Résultats de l’analyse du Conseil

  1. Pour déterminer si le cadre de la fourniture d’un service est suffisamment concurrentiel pour protéger les intérêts des usagers, le Conseil effectue habituellement une évaluation du pouvoir de marché en utilisant les critères établis dans Examen du cadre de réglementation,Décision de télécom CRTC 94-19, 16 septembre 1994 (décision de télécom 94-19). La première étape de l’évaluation du pouvoir de marché est de définir le marché pertinent, qui comporte deux composantes : i) le marché de produits pertinent et ii) le marché géographique pertinent. Le Conseil estime que la demande de Bell Canada ne contenait pas de définition claire de l’une ou l’autre de ces composantes. Par exemple, il n’était pas clair s’il y a un ou plusieurs marchés de produits pour les services analogiques en question.

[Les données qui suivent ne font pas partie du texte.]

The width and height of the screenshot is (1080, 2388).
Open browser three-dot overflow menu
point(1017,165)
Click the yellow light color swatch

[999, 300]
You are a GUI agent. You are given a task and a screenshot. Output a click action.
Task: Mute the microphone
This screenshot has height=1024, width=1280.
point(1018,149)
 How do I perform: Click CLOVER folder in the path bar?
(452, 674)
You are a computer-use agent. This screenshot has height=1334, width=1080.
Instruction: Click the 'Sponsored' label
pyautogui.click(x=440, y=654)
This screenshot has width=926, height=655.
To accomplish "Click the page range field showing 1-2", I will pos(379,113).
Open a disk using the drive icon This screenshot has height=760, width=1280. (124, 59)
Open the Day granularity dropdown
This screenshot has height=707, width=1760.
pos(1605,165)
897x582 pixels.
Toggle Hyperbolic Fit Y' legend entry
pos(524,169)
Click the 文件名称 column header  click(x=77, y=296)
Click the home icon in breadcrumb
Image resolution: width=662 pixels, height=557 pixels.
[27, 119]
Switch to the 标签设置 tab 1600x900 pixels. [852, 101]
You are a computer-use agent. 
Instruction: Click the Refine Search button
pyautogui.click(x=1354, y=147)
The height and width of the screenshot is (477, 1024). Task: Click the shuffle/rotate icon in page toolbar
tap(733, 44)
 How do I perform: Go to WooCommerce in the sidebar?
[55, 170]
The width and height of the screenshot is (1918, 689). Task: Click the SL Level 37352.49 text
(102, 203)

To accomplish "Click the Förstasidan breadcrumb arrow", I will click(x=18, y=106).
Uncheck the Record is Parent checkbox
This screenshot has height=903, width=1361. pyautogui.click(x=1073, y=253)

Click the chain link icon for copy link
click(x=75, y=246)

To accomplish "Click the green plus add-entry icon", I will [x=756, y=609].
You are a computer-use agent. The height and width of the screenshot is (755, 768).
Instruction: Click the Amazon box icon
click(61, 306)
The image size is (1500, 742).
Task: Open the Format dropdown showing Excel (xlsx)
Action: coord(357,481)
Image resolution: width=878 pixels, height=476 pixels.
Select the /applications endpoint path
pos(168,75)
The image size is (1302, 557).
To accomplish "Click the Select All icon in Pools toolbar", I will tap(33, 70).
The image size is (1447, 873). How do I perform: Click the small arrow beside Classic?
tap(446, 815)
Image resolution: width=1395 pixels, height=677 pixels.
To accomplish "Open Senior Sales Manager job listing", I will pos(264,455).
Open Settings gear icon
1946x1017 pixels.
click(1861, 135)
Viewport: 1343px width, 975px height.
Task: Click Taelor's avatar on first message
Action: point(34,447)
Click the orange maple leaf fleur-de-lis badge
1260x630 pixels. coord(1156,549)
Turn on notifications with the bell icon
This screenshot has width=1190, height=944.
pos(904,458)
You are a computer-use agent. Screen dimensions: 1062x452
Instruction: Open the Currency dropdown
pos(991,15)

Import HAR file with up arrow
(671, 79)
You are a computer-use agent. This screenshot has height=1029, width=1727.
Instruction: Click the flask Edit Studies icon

  2. La deuxième étape de l’évaluation du pouvoir de marché est de déterminer s’il existe un pouvoir de marché. Dans la décision de télécom 94-19, le Conseil a défini le pouvoir de marché comme la capacité d’un fournisseur de porter ou de maintenir les prix au-delà du niveau qui aurait cours dans un marché concurrentiel. Le Conseil a déterminé trois facteurs qu’il faut évaluer pour établir le pouvoir de marché : i) la part de marché détenue par l’entreprise dominante, ii) les conditions de la demande qui influent sur les réactions des clients à un changement de prix et iii) les conditions de l’offre qui influent sur la capacité d’autres entreprises présentes dans le marché de réagir à un changement de prix du produit ou du service.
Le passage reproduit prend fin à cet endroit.